### Текст для чтения
□ □ □
Но что дает для понимания начальной формулы песни Башлачёва, а, следовательно, и всего остального текста подключение к ней контекста про глаза Катюши Масловой? Прежде всего, сосредоточимся на отличиях в очень похожих в образном плане формулах. Следует учитывать, что у Башлачёва, в отличие от Толстого, не сравнение; толстовская формула словно свернулась в первом стихе башлачёвской песни в не менее яркий образ, где все сегменты относительно друг друга согласованы. Как следствие, башлачёвский образ преодолел толстовскую элементарность (сравнение все-таки элементарный троп). Образ «черные, как мокрая смородина, глаза» формировал в романе Льва Толстого уникальность героини; яркая визуальная характеристика привлекла к себе внимание и Нехлюдова, и читателя; оба они (позволим себе вымышленного персонажа и условного реципиента текста видеть в одном мире) эмоционально восприняли данный образ в силу его красоты и необычности, что позволило сформировать и отношение к Катюше Масловой – и Нехлюдову, и читателю; в результате же – не осудить, а полюбить Катюшу; внешняя характеристика перевесила и поступки, и образ жизни; можно даже сказать – интимно приблизила героиню к читателю, заставляя любоваться ей даже в самых неприглядных условиях и обстоятельствах.
Если эти смыслы подключить к ударной формуле песни Башлачёва, то и в ней можно увидеть такого же рода привлекательность «нас» для слушателя: красота формулы и того, что за ней стоит в плане значения, рождает у слушателя солидарность с коллективным субъектом, побуждает и далее любоваться ими, их отношениями и их поступками, а вместе с этим – не принимать позицию «соседей», точнее – подобно субъекту и адресату не воспринимать эту позицию вообще.
□ □ □
### Материал
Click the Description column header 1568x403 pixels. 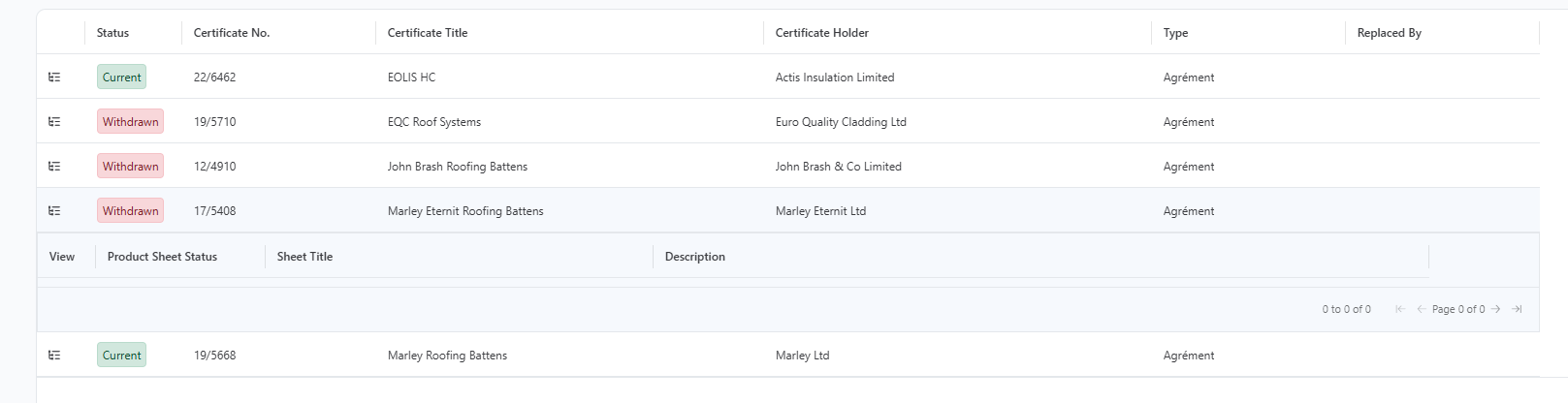tap(695, 257)
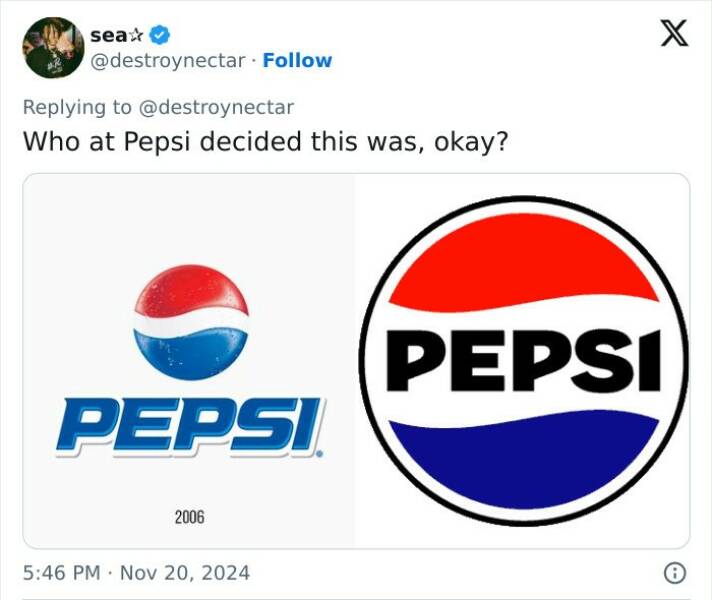
Task: Click the black PEPSI wordmark in new logo
Action: [524, 362]
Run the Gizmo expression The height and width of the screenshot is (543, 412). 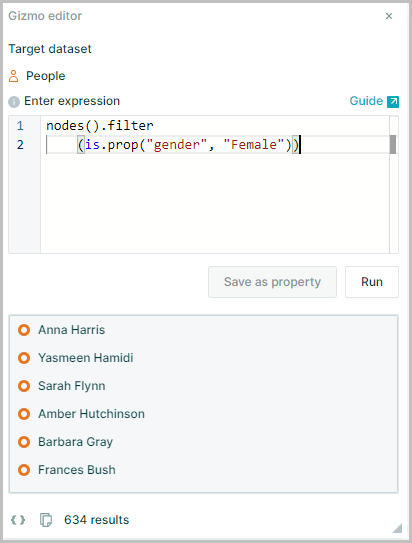[x=372, y=282]
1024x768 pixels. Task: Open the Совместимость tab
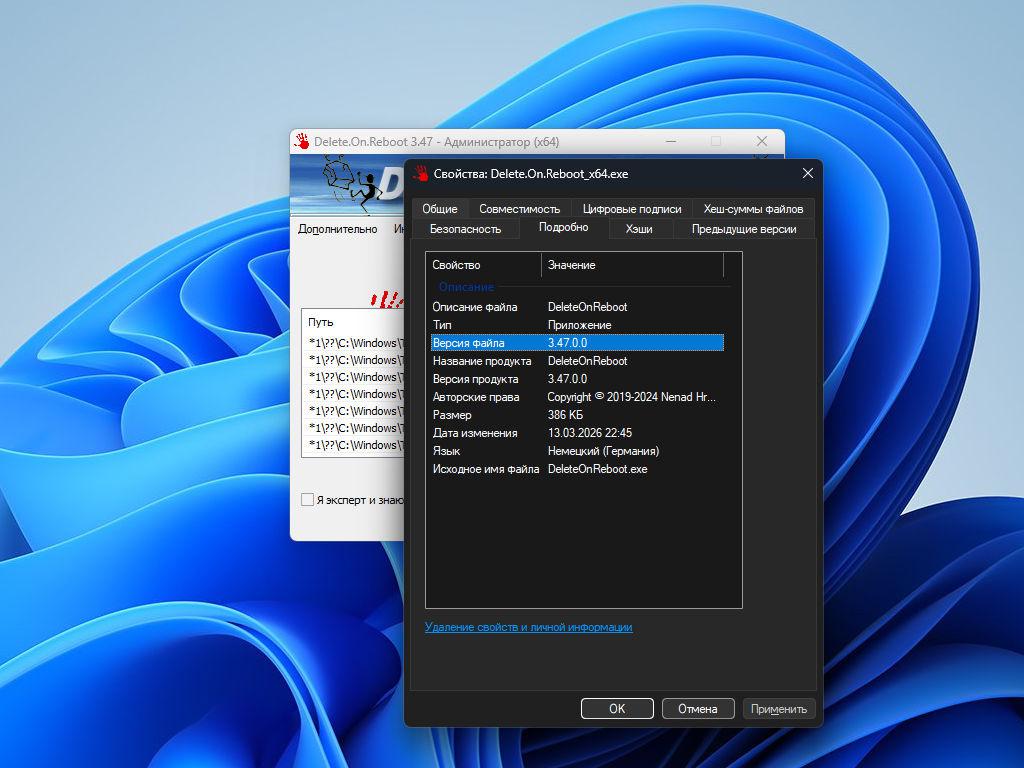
□ □ □
### Задания
1 – Перескажите в виде краткого списка абзац текста о песне Башлачёва и глазах Катюши Масловой, начинающийся словами «Но что дает для понимания», сохранив его основные факты.
2 – Продолжите текст о песне Башлачёва и глазах Катюши Масловой, начав сразу после его последнего предложения.
Материал для выполнения заданий не нужен.

### Ответы к заданиям
1 –
- Ставится вопрос, что дает для понимания начальной формулы песни Башлачёва подключение к ней контекста о глазах Катюши Масловой.
- Внимание сосредоточено на отличиях между двумя формулами, очень похожими по образности.
- У Башлачёва, в отличие от Толстого, нет сравнения: толстовская формула словно свернулась в первом стихе песни в яркий образ, все сегменты которого согласованы между собой.
- Поэтому образ Башлачёва преодолел элементарность толстовского сравнения.
- В романе Толстого образ «черные, как мокрая смородина, глаза» формировал уникальность героини и привлек внимание Нехлюдова и читателя.
- Оба эмоционально восприняли этот образ благодаря его красоте и необычности, и это сформировало их отношение к Катюше: не осудить ее, а полюбить.
- Внешняя характеристика перевесила поступки и образ жизни героини, интимно приблизила ее к читателю и заставляет любоваться ею даже в самых неприглядных обстоятельствах.

2 –
Наконец, не менее важно, что и толстовский образ «черных, как мокрая смородина, глаз» может в смысловом плане обогащаться через подключение к нему образа башлачёвского. В данном ракурсе можно говорить, например, о неявленном прямо, но имплицитно имеющем место быть, а при подключении «Влажного блеска наших глаз» и актуализируемого смысла, связанного с обособленностью героини Льва Толстого от мира, субкультурным по сути своей статусом ее существования в мире.
Итак, попав в общий контекст, два художественных образа взаимно обогатили друг друга в смысловом плане. То же, что на эти образы неизбежно обращается внимание при рецепции, связано не только с их красотой и глубиной, но с их положением: в случае романа Льва Толстого это то, что образ повторяется, становясь важным мотивом; в случае песни Башлачёва – нахождение образа в сильной позиции текста, в его начале, что делает «влажный блеск наших глаз» ударной формулой, разворачивающейся во весь последующий текст. Заключим же выводом о том, что от исследователя требуется проявлять повышенное внимание к начальному стиху в лирике, а особенно в лирике звучащей, конкретно – в рок-лирике; и в числе прочих способов аналитического осмысления данной позиции не последнее место следует отвести осмыслению контекстуальному.